-- Task data follows --

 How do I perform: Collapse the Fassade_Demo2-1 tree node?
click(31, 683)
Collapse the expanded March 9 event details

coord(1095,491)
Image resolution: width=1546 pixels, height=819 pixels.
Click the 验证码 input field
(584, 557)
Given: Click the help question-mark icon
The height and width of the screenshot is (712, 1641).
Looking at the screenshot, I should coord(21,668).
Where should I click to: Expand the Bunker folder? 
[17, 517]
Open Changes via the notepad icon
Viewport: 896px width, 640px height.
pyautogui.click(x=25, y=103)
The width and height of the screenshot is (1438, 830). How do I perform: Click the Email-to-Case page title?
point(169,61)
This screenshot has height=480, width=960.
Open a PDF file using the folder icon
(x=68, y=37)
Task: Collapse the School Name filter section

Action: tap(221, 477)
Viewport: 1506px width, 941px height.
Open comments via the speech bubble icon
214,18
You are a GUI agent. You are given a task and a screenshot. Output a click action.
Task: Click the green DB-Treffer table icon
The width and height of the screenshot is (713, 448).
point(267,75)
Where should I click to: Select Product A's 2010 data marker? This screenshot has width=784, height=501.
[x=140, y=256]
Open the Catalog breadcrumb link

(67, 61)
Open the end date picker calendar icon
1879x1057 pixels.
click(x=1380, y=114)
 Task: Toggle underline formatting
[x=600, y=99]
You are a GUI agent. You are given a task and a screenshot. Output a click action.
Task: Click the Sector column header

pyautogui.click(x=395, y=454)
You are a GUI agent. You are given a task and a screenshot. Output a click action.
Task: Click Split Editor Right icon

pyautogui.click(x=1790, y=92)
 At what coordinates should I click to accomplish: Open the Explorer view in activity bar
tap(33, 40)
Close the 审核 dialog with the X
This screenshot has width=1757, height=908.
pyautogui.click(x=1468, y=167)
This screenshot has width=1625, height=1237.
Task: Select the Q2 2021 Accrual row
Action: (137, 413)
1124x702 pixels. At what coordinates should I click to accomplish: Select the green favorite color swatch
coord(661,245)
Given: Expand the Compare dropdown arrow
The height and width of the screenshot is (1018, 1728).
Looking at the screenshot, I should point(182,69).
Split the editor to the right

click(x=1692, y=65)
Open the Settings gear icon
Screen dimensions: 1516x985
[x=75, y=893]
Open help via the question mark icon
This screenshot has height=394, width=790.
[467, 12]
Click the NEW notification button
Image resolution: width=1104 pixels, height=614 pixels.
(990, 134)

-- Task data concluded --

■ Assignment ■
Your task is to output the material above exactly.

■ Answer space ■
 How do I perform: Collapse the Fassade_Demo2-1 tree node?
click(31, 683)
Collapse the expanded March 9 event details

coord(1095,491)
Image resolution: width=1546 pixels, height=819 pixels.
Click the 验证码 input field
(584, 557)
Given: Click the help question-mark icon
The height and width of the screenshot is (712, 1641).
Looking at the screenshot, I should coord(21,668).
Where should I click to: Expand the Bunker folder? 
[17, 517]
Open Changes via the notepad icon
Viewport: 896px width, 640px height.
pyautogui.click(x=25, y=103)
The width and height of the screenshot is (1438, 830). How do I perform: Click the Email-to-Case page title?
point(169,61)
This screenshot has height=480, width=960.
Open a PDF file using the folder icon
(x=68, y=37)
Task: Collapse the School Name filter section

Action: tap(221, 477)
Viewport: 1506px width, 941px height.
Open comments via the speech bubble icon
214,18
You are a GUI agent. You are given a task and a screenshot. Output a click action.
Task: Click the green DB-Treffer table icon
The width and height of the screenshot is (713, 448).
point(267,75)
Where should I click to: Select Product A's 2010 data marker? This screenshot has width=784, height=501.
[x=140, y=256]
Open the Catalog breadcrumb link

(67, 61)
Open the end date picker calendar icon
1879x1057 pixels.
click(x=1380, y=114)
 Task: Toggle underline formatting
[x=600, y=99]
You are a GUI agent. You are given a task and a screenshot. Output a click action.
Task: Click the Sector column header

pyautogui.click(x=395, y=454)
You are a GUI agent. You are given a task and a screenshot. Output a click action.
Task: Click Split Editor Right icon

pyautogui.click(x=1790, y=92)
 At what coordinates should I click to accomplish: Open the Explorer view in activity bar
tap(33, 40)
Close the 审核 dialog with the X
This screenshot has width=1757, height=908.
pyautogui.click(x=1468, y=167)
This screenshot has width=1625, height=1237.
Task: Select the Q2 2021 Accrual row
Action: (137, 413)
1124x702 pixels. At what coordinates should I click to accomplish: Select the green favorite color swatch
coord(661,245)
Given: Expand the Compare dropdown arrow
The height and width of the screenshot is (1018, 1728).
Looking at the screenshot, I should point(182,69).
Split the editor to the right

click(x=1692, y=65)
Open the Settings gear icon
Screen dimensions: 1516x985
[x=75, y=893]
Open help via the question mark icon
This screenshot has height=394, width=790.
[467, 12]
Click the NEW notification button
Image resolution: width=1104 pixels, height=614 pixels.
(990, 134)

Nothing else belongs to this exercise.